* **TASK STATEMENT**
In the data below, find the line containing "Task: Click the 2 Mar 04:00 date label", then set down that line and every later line up to and including the line containing "The height and", exactly.

* **DATA EXCERPTS**
********

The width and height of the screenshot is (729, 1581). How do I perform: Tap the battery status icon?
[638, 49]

********

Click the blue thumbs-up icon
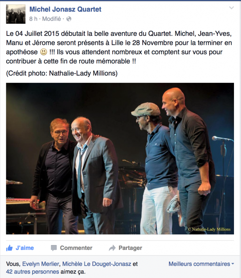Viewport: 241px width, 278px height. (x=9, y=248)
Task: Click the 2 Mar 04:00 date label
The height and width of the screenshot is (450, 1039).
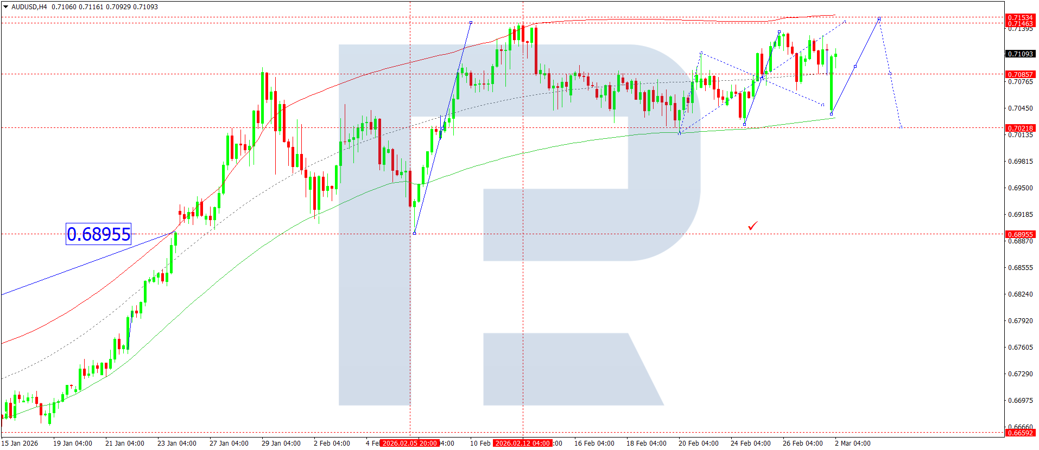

********

* **SOLUTION BELOW**
Task: Click the 2 Mar 04:00 date label
The height and width of the screenshot is (450, 1039).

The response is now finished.